The Perl Journal July 2003
Most people now know what a Wiki isin essence, it is a website that can be edited by anyone who comes across it, using a simple form in a web browser. The original Wiki concept was the work of Ward Cunningham nearly a decade ago. Ward's original design principles for Wiki can be seen at http://c2.com/cgi/wiki?WikiDesignPrinciples.
After having worked on grubstreet, the open community guide to London, for several months, I started to feel that some of these design principles were more important to me than others. Concentrating on a few key principles allows "slippage" of the other principles, and you might end up with something quite different from what you started with. CGI::Wiki is an example of this. It was originally planned as a rewrite of UseModWiki in more modern Perl, but along the way, it acquired a lot more power and flexibility.
CGI::Wiki is designed to be flexible about storage and indexing of its data. The main constructor takes between one and three arguments. The only mandatory argument is a datastore object.

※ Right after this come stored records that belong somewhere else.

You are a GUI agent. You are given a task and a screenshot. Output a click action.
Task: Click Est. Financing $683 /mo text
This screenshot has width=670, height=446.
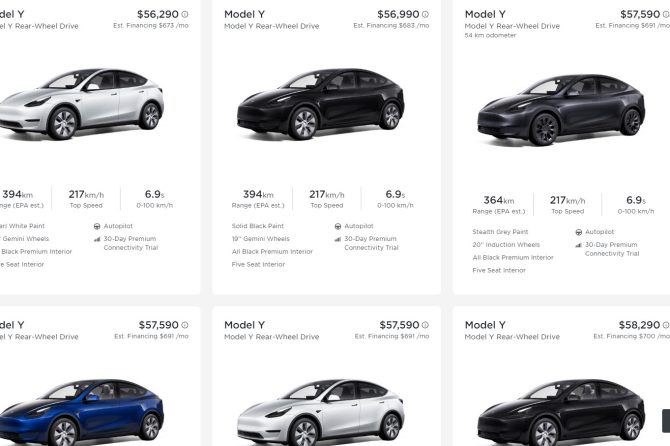(391, 26)
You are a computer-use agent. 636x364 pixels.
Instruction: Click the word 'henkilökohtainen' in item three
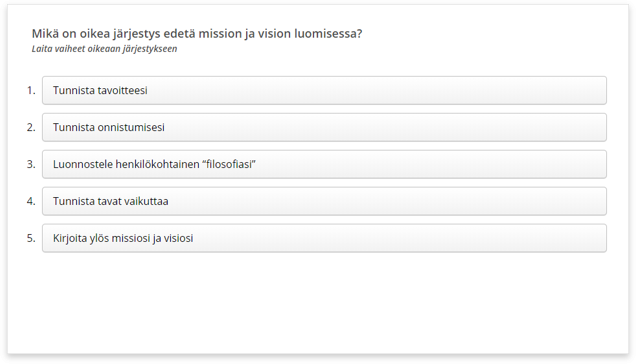click(x=157, y=164)
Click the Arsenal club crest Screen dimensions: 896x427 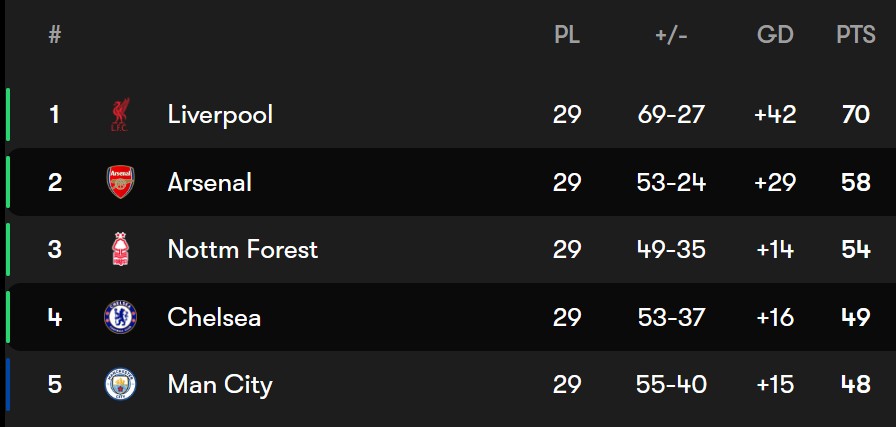pyautogui.click(x=121, y=182)
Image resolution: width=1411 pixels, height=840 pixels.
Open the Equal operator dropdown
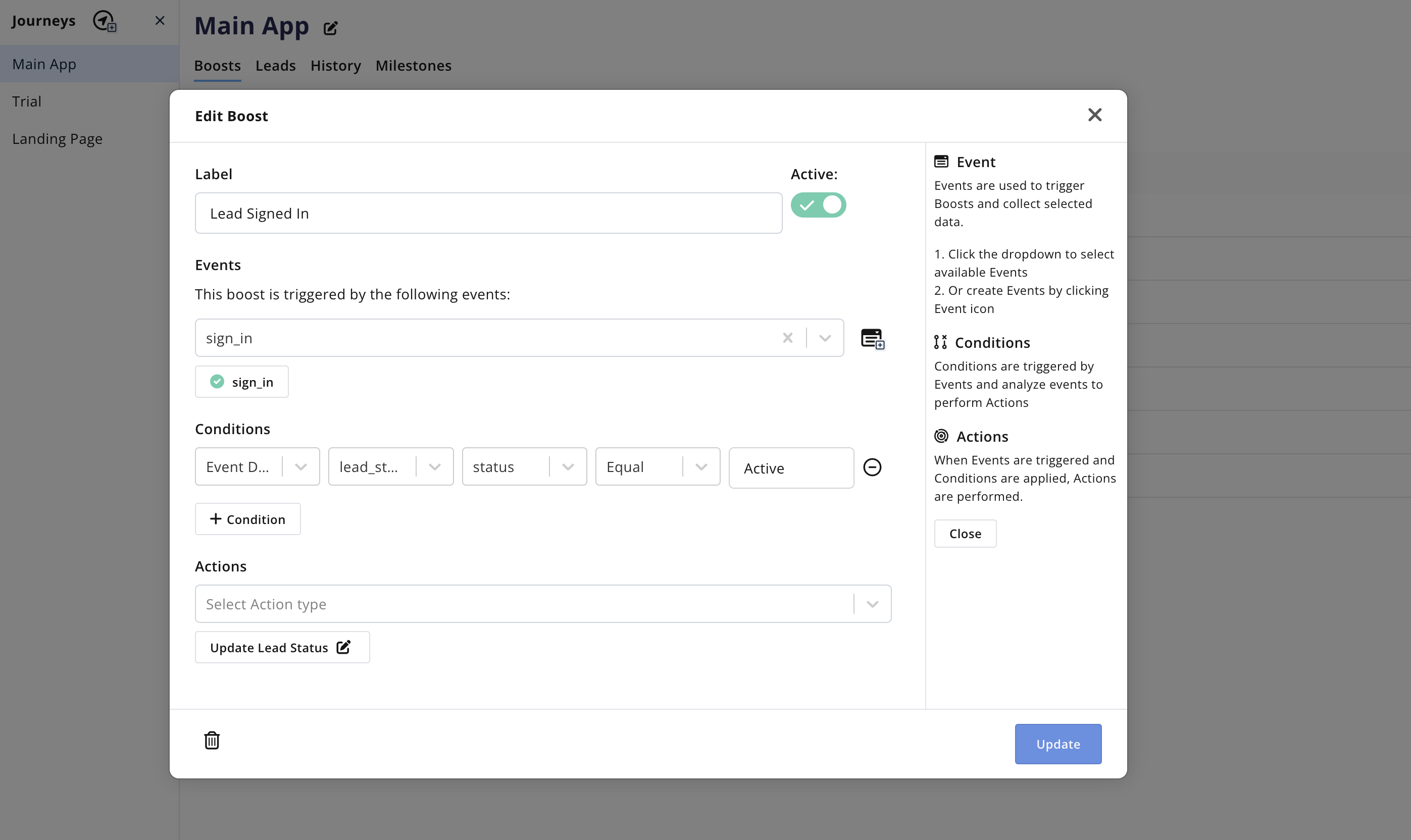click(701, 467)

An indexer object can also be supplied, to aid searching, and a formatter object can be supplied if you wish to use the Wiki syntax other than the default.
my $datastore = CGI::Wiki::Store::SQLite->new(dbname => "/home/wiki/store.db"); my $indexdb = Search::InvertedIndex::DB::DB_File_SplitHash->new( -map_name => "/home/wiki/indexes.db", -lock_mode => "EX" ); my $indexer = CGI::Wiki::Search::SII->new( indexdb => $indexdb ); my $formatter = CGI::Wiki::Formatter::UseMod->new; my $wiki = CGI::Wiki->new( store => $datastore, search => $indexer, formatter => $formatter );
The datastore types currently available are all stored in a databaseyour choice of Postgres, MySQL, or SQLite. You could write a flat-file backend if you liked; nobody has wanted one enough yet, though. The SQLite backend (see DBD::SQLite or http://www.hwaci.com/sw/sqlite/ for details) allows you to store a full RDBMS in a single file, so it will suit most situations where running an actual database server would be inconvenient.
The recommended search indexer is Search::InvertedIndex, though support for DBIx::FullTextSearch (which has phrase searching built in, but only works with MySQL) is also provided.
The formatters are perhaps the most fun bit. The default formatter uses the Text::WikiFormat formatting conventions, but a custom formatter is very easy to write. CGI::Wiki::Formatter::UseMod, which provides usemod-style syntax, and CGI::Wiki::Formatter::Pod, which allows you to write your Wiki entirely in POD, can both be found on CPAN, and should serve as examples if you want to write your own.
So what are the important differences between CGI::Wiki and most other Wiki implementations? For one thing, it's not actually a Wiki; it's a toolkit for building Wikisand things that resemble Wikis. You can't just install it and have an instant Wiki, though it hardly takes any time at all to create a simple one.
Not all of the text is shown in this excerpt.